Does Harman Curve Tuning Really Sound Better?
You must wonder how the Harman curve can predict what everyone likes to hear. We all have different tastes in music, genres, and loudness. Does one frequency response truly fit us all?
Some variations are explained by personal preference, but these are reported mainly by professional musicians with a trained ear. Personal preferences are much more subtle when it comes to non-professional listeners. Harman’s studies proved that most listeners have a similar taste for the sound coming from on-ear and over-ear headphones. The measurements conducted by scientists could predict people’s preferences with up to 86% accuracy. That percentage rose to 91% for in-ear devices.
You can try Harman curve-tuned headphones and hate the sound you’re hearing. You must understand that your ear needs time to get used to new tuning, especially if you have used poorly tuned headphones up until now. If you don’t like your Harman target tuned headphones even after some time, that’s fine. Harman curve is not the best solution for the sound quality that will please everyone. However, it is a great starting point, and a reference for sound quality backed up by science.
Headphones that Use the Harman Target Tuning
Below you’ll find some of the best headphones tuned to the Harman Curve.
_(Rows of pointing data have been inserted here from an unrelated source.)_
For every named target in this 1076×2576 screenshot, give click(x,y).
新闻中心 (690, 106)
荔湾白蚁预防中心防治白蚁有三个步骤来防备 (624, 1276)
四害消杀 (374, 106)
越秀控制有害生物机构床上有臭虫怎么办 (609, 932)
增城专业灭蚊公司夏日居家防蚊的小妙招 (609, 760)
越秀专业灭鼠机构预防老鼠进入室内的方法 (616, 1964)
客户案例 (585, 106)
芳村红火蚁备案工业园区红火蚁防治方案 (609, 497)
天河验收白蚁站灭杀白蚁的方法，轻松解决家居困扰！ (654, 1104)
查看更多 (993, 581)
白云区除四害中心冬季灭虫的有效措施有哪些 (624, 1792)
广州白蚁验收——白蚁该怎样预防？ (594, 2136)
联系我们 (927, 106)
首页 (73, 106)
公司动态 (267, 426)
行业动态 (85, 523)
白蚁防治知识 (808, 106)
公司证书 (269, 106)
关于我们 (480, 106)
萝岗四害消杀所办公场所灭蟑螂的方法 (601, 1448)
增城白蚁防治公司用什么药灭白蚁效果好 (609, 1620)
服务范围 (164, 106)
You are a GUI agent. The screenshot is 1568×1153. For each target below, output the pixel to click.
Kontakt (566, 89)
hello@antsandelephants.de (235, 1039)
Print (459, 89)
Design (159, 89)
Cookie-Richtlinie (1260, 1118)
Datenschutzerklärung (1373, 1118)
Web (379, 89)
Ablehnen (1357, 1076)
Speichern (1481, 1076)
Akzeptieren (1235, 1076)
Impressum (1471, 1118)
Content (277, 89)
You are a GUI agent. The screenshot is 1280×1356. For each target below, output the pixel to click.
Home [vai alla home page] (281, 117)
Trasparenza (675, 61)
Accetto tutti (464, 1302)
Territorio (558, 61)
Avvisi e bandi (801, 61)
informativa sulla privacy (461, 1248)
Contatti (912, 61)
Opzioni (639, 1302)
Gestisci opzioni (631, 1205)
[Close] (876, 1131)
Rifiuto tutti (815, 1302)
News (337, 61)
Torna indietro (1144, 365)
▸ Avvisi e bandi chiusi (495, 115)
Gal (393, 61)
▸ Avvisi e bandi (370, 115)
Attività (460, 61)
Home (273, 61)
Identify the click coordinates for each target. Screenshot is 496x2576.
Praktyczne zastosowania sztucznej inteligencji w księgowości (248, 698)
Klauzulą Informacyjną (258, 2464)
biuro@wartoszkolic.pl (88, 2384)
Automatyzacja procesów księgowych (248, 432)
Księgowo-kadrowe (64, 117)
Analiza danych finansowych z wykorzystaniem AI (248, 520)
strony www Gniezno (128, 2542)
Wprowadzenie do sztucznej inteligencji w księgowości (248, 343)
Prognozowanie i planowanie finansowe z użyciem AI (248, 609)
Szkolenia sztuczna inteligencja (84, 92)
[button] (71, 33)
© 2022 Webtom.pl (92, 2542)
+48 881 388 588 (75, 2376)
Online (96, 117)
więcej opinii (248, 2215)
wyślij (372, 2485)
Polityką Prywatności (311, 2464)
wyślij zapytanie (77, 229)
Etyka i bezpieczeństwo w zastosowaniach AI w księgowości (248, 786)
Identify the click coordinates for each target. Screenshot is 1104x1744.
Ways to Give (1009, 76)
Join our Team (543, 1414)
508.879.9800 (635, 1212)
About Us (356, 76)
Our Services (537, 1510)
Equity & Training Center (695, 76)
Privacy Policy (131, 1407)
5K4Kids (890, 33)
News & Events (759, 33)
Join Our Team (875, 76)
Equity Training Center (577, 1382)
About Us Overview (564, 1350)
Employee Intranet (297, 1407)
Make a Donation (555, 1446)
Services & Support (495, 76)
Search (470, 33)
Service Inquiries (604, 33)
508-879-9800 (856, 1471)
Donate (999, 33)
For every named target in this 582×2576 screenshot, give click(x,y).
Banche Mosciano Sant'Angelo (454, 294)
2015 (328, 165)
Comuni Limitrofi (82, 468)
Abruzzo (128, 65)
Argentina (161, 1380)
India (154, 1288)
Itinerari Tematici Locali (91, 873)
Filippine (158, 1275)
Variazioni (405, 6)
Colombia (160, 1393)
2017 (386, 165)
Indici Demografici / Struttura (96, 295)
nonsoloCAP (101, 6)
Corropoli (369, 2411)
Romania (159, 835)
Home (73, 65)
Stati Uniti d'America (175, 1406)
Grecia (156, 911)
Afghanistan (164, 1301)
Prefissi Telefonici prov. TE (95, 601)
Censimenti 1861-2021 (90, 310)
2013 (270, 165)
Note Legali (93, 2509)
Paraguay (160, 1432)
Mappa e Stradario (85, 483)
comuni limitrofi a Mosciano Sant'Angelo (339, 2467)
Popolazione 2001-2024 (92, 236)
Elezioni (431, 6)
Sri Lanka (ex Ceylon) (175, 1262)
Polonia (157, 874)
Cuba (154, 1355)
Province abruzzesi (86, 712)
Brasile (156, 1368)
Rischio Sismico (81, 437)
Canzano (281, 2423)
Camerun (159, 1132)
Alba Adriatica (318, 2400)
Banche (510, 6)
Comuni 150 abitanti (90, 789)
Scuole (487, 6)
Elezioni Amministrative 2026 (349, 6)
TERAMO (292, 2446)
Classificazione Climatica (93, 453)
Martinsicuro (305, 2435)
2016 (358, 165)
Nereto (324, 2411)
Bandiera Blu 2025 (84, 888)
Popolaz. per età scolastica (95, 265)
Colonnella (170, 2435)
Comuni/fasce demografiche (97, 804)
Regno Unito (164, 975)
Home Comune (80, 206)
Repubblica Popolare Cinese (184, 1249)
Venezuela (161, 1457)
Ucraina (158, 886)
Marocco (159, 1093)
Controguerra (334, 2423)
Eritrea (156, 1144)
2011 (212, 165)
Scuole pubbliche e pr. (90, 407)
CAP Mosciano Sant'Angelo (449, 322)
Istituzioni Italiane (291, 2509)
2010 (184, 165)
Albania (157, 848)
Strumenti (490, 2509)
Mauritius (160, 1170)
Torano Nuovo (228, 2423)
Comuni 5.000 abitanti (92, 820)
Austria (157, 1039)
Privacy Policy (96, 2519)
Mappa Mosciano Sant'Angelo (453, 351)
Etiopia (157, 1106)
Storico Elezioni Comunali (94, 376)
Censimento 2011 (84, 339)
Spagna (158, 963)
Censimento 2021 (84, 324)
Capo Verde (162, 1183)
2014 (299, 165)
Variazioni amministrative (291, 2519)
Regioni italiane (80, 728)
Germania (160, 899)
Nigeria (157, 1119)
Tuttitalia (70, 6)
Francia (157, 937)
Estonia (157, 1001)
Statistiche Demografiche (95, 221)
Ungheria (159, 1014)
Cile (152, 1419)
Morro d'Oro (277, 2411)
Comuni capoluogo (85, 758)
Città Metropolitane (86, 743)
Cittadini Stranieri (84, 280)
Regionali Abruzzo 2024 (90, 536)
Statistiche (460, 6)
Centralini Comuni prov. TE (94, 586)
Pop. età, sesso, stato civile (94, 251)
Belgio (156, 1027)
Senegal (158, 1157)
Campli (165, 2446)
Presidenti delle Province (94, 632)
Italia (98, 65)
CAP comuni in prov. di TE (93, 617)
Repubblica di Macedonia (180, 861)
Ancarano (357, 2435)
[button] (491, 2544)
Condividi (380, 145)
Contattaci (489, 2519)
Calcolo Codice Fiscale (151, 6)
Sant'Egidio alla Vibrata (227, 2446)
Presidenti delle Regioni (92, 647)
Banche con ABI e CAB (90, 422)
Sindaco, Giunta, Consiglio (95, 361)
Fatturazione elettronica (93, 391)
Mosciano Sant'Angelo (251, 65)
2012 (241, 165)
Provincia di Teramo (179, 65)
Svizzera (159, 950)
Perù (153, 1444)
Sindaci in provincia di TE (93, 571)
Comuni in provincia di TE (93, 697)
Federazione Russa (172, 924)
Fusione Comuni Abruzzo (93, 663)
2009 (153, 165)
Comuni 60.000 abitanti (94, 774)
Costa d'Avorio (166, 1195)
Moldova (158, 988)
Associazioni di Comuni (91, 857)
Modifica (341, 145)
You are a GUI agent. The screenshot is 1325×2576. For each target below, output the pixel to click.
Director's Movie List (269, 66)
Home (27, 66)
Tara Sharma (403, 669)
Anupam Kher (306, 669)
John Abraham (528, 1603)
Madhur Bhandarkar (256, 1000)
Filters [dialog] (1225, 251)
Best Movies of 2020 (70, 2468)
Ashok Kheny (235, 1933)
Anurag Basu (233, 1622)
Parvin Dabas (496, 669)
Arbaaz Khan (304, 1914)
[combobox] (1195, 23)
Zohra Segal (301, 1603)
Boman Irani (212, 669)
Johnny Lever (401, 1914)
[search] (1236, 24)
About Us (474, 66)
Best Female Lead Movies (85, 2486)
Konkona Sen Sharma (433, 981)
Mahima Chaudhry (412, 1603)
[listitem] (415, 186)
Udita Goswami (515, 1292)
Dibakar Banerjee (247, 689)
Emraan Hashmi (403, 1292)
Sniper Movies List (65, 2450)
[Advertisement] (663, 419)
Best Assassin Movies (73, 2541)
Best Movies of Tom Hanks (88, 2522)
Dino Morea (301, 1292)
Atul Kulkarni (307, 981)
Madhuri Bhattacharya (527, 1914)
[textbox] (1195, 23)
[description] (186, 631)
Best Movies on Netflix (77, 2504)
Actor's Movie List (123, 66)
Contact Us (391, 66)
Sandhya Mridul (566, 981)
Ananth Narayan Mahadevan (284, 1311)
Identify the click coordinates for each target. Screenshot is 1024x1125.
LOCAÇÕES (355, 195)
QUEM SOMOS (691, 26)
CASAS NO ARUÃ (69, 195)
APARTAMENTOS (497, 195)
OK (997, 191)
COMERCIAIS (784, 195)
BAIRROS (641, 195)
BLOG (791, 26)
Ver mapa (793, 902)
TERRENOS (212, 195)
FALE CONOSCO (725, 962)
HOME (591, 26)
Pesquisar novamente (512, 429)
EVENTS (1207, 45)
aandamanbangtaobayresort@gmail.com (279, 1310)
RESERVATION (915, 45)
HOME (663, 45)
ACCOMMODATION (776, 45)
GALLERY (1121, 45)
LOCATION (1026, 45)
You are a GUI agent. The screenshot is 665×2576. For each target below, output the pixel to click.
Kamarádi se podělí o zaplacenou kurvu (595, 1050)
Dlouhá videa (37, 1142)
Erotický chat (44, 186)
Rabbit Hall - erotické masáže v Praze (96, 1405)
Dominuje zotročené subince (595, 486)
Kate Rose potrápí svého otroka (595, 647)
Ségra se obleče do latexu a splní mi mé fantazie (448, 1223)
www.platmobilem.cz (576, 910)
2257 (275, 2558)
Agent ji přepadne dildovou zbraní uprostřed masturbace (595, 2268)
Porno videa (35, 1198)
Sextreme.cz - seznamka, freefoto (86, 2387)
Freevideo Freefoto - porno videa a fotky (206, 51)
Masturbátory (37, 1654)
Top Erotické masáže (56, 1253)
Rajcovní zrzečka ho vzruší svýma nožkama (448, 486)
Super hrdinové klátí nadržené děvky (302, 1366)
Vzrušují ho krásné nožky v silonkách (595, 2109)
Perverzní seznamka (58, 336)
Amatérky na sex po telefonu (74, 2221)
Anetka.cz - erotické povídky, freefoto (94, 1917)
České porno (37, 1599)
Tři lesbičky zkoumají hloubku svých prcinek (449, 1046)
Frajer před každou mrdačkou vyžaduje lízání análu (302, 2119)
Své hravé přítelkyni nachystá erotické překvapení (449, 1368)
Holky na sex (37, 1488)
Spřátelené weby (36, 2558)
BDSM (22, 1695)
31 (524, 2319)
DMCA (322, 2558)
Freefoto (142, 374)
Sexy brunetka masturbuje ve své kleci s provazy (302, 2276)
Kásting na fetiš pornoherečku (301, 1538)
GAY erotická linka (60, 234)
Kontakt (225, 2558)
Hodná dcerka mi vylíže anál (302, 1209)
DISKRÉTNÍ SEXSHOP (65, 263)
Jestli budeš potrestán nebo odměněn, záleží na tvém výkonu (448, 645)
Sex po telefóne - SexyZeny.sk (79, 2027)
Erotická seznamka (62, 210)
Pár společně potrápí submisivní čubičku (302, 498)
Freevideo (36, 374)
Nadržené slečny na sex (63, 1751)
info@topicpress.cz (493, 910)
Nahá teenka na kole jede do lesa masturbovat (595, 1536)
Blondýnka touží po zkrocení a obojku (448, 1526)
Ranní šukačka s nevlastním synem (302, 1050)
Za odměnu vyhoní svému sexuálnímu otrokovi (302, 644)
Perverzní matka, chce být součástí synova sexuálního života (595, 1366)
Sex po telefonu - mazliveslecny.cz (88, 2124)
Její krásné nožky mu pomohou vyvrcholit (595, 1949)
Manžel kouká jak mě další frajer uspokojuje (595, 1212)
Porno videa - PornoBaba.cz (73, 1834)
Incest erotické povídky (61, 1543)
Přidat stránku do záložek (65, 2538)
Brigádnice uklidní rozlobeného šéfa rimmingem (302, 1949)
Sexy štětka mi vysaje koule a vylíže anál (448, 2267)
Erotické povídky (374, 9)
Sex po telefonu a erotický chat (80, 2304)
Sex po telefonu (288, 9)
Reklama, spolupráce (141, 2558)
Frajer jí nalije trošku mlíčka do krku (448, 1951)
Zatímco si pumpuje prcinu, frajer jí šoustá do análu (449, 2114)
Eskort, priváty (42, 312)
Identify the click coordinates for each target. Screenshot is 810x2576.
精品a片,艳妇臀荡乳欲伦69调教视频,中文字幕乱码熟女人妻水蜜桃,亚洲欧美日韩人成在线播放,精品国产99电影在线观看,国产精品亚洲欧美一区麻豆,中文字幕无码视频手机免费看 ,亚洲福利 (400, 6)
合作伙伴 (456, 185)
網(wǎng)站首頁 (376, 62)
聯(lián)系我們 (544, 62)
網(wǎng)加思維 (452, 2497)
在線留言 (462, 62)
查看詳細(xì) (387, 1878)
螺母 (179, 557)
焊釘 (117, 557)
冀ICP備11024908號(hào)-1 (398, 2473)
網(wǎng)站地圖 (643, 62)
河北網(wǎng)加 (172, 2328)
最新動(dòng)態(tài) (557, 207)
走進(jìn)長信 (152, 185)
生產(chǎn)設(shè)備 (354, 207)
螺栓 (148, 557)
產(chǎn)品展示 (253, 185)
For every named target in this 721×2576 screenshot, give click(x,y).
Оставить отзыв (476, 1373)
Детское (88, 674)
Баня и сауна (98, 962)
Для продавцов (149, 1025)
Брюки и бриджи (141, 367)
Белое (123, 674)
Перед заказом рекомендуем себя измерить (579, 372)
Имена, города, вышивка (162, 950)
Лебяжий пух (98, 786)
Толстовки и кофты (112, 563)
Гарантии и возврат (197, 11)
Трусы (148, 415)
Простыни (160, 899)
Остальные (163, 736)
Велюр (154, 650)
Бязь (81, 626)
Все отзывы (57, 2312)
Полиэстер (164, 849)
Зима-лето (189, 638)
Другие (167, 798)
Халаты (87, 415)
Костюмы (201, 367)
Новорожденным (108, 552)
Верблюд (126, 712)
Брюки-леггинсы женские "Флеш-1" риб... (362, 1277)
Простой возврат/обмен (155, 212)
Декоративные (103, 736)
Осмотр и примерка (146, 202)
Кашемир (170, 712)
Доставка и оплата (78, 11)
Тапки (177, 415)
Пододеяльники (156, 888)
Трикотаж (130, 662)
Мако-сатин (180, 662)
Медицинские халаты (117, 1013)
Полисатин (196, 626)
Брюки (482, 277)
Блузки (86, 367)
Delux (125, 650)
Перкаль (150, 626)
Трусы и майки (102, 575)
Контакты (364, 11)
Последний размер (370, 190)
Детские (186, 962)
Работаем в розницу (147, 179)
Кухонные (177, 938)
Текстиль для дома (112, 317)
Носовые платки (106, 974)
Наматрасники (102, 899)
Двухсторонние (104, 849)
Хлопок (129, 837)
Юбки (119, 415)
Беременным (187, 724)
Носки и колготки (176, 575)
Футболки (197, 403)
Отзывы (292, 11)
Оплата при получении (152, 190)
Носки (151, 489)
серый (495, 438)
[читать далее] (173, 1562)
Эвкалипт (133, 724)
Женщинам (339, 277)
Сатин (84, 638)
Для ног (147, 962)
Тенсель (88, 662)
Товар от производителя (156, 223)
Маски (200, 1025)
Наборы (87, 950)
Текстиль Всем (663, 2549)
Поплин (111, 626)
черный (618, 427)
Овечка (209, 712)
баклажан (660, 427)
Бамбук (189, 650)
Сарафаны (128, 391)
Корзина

These headphones, produced by Harman, are a professional tool for music production, studio creation, and critical listening. It has a 50-mm titanium-coated dynamic driver and OFC voice coil that also isolates the listener from ambient noise. As a result, no low-frequency sounds will affect your listening experience.
The AKG Reference Response Curve tuning of AKG K371 is what the Harman curve translates to in headphones. It serves to enhance the frequency ranges from 5kHz to 40 kHz. Its SPL sensitivity is 114 decibels.
Sony MDR7506 is another high-quality headphone designed for the broadcast and music production industry. It has a PET diaphragm of 40mm with neodymium magnets. The frequency response of this headphone is 10 to 20kHz, with a 63-ohm impedance.
Another Harman product, AKG N5005, is a hybrid headphone with five drivers. The sound it reproduces is well-balanced and pure, regardless of the genre of music you are listening to. Customizable filters can adjust midrange and high notes to match your taste. The dynamic frequency of N5005 is between 10 and 40kHz and has an impedance of 8 ohms.